- **Fragmento del documento**

- - -

Después del breve viaje que, este verano, el Presidente de los Estados Unidos, Barack Obama, ha girado por España, se ha despedido de nosotros con este religioso deseo: “¡Dios salve a España!”. Pues sí, Dios salve a España.
A muchos católicos nos parece bien que un señor tan importante hable de Dios en público, siempre y cuando no sea para “utilizar su nombre en vano”. Porque, claro, a Dios se le puede invocar para bien o para mal: para desear lo mejor o para hacer lo peor (por ejemplo, para matar o tachar al prójimo en su nombre). Hoy nos hemos levantado con la violencia en un paseo de veraneo: en la bella y vecina Niza francesa, con ese camión, blanco por fuera y negro de armas por dentro. Y con un individuo descargando fuego y odio por la ventana del vehículo. Otra locura.
A los estadounidenses no les causa extrañeza el que públicamente se hable de Dios. Pero a muchos españoles, sí. ¿Saben por qué?
Hay toda una corriente (pienso que es “una corriente fría”) en la que se nos dice que, para que la democracia funcione, lo mejor es que Dios esté callado y que no se deje ver mucho. Sobre todo, en público. O sea, que si lo escondemos en las iglesias, muchísimo mejor. Alguno me dirá, tal vez con razón: “El problema no es de Dios, sino de sus representantes...”. Pero el discurso que hoy “vende” en España, es este: Dios, sí; pero mejor de puertas adentro. Dios, en la vida privada. No, en la calle. La calle la tienen tomada otras pancartas.
Hoy, en España, políticos y ciudadanos (de izquierdas y de derechas) “esconden” en sus discursos a Dios. Aunque a no pocos les gusta que a ellos se les vea en las iglesias, presidiendo muchos actos, procesiones, casi siempre detrás de un santo (rescatado de la hornacina del altar sólo una vez al año), un santo inofensivo, al que se venera yendo detrás con un cirio que arda mucho (los políticos no se contentan con una vela pequeña).

- - -

- **Requisitos de la tarea**
**A)** Actualiza el artículo sobre Dios en la vida pública: reescribe todo lo que va desde "A los estadounidenses" hasta "tomada otras pancartas.", cambiando "estadounidenses" por "norteamericanos".
**B)** Según el artículo sobre Dios en la vida pública, ¿con qué deseo se despidió Barack Obama al terminar su viaje por España?
**C)** Enumera todos los nombres propios de lugares geográficos que aparecen en el artículo sobre Dios en la vida pública.

- **Material proporcionado**

- - -

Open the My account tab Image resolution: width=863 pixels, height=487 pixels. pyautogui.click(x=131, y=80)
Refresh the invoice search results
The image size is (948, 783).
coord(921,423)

- - -

- **Respuestas por tarea**
**A)**
A los norteamericanos no les causa extrañeza el que públicamente se hable de Dios. Pero a muchos españoles, sí. ¿Saben por qué?
Hay toda una corriente (pienso que es “una corriente fría”) en la que se nos dice que, para que la democracia funcione, lo mejor es que Dios esté callado y que no se deje ver mucho. Sobre todo, en público. O sea, que si lo escondemos en las iglesias, muchísimo mejor. Alguno me dirá, tal vez con razón: “El problema no es de Dios, sino de sus representantes...”. Pero el discurso que hoy “vende” en España, es este: Dios, sí; pero mejor de puertas adentro. Dios, en la vida privada. No, en la calle. La calle la tienen tomada otras pancartas.

**B)** Se despidió con el deseo "¡Dios salve a España!".

**C)** Estados Unidos, España y Niza.